_Aufgabenstellung_.
Beantworte anhand des Textausschnitts über Maurice Papon diese drei Fragen:
1. Wer hat Papon zum Polizeipräfekten von Paris ernannt?
2. In welchem Monat und Jahr wurde Papon zu zehn Jahren Gefängnis verurteilt?
3. Welches Amt bekam Papon unter der Regierung Raymond Barres?

═════ Textausschnitt ═════

Aber nicht minder unglaublich war, daß der Mann, der das Massaker organisiert hatte, Maurice Papon, damit zum zweiten Mal in seinem Leben zum Vollstrecker eines Kapitalverbrechens werden durfte. Der von de Gaulle zum Polizeipräfekten von Paris ernannte Staatsdiener war im Krieg an der Deportation von 1 600 Juden maßgeblich beteiligt gewesen, wofür er erst sehr spät, im April 1998, zu zehn Jahren Gefängnis wegen Verbrechens gegen die Menschlichkeit verurteilt wurde. Doch de Gaulle hatte zu Kriegsende im Namen der „Versöhnung der Nation“, „um das Volk nicht zu spalten“, um „die Wunden Frankreichs nicht aufbrechen zu lassen“, nach einer ersten Prozeßwelle jede juristische Aufarbeitung der Kollaboration unterbunden und die kompromittierte Staatsverwaltung von Vichy mit offenen Armen im „neuen Frankreich“ aufgenommen. Ja, Papon, der die „Schlacht von Paris“ in einem Blutbad gipfeln ließ, hatte aus den Armen des Generals das Ehrenkreuz eines Kommandeurs der Legion d’Honneur erhalten, und wenige Jahre später wurde er unter der Regierung Raymond Barres Budgetminister Frankreichs. Der Staat hatte wieder beschlossen wegzuschauen.

═════ Bereitgestellte Daten ═════

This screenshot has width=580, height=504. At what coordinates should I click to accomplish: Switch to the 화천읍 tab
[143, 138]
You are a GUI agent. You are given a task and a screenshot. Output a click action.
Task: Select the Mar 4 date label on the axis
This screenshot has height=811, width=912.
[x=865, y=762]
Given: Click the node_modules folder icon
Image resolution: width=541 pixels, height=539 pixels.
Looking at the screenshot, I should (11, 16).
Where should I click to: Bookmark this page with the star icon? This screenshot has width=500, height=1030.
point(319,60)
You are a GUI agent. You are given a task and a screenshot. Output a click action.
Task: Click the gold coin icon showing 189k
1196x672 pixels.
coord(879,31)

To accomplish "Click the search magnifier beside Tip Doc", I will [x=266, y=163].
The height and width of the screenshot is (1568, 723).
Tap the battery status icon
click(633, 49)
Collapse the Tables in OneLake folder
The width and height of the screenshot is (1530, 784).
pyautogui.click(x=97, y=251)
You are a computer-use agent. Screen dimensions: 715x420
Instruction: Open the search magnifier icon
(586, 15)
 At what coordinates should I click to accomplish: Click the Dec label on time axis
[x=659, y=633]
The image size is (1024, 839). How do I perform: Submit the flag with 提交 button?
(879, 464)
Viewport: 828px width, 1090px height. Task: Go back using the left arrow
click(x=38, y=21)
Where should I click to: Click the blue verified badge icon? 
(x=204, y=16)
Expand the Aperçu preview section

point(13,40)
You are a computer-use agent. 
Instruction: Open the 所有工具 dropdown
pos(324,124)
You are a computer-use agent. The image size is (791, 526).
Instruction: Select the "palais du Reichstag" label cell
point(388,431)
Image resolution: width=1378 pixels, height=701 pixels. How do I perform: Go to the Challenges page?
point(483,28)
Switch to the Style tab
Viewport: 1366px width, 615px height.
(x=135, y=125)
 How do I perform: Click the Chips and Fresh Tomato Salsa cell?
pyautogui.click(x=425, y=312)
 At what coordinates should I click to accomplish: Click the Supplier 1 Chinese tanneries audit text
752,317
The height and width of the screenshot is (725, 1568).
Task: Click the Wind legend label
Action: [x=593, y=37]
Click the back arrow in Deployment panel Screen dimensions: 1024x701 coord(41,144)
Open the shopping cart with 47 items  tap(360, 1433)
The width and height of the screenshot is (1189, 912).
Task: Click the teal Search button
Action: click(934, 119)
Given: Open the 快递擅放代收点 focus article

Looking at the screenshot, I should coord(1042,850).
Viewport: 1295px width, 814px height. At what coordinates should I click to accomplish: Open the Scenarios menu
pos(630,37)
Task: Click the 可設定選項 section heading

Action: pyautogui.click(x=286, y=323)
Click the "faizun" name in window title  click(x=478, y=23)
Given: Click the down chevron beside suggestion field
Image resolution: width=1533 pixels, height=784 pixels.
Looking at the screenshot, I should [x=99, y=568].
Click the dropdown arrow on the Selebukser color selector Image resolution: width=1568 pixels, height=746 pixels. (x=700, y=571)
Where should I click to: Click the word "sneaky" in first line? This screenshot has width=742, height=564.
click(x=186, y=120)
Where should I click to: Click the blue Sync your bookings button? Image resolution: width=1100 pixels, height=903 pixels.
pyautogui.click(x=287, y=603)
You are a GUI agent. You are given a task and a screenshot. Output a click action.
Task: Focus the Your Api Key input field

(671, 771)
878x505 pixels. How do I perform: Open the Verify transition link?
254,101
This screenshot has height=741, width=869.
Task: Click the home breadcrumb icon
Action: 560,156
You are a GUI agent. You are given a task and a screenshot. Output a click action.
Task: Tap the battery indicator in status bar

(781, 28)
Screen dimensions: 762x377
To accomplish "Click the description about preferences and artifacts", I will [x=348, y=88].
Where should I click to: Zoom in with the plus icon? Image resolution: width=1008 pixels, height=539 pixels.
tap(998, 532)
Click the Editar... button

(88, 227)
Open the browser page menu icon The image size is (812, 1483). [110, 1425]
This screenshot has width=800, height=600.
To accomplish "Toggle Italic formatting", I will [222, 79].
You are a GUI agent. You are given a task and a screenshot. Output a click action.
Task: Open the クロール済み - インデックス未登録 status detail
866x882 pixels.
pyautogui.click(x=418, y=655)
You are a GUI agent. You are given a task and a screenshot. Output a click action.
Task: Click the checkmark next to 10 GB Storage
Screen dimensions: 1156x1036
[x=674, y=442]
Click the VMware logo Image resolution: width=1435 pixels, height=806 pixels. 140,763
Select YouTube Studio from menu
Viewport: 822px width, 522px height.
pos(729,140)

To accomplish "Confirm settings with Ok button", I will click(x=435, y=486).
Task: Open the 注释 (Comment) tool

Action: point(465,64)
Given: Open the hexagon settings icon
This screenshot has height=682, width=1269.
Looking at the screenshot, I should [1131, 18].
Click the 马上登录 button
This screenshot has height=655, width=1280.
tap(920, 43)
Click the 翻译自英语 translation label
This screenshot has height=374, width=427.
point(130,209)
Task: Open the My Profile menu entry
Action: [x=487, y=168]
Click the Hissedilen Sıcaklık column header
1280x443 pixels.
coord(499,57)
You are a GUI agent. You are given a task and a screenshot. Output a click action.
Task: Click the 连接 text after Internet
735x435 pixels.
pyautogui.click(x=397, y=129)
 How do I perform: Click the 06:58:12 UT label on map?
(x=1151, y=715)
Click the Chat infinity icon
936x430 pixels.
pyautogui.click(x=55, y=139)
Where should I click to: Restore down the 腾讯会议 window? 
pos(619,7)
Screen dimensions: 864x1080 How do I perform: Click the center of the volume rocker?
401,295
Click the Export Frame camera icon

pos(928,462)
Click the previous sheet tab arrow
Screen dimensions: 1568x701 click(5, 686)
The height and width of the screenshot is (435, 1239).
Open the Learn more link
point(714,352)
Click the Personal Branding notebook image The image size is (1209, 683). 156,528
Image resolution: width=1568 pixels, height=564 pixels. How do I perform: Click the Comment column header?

═════

_Antwort_.
1. De Gaulle
2. Im April 1998
3. Er wurde Budgetminister Frankreichs.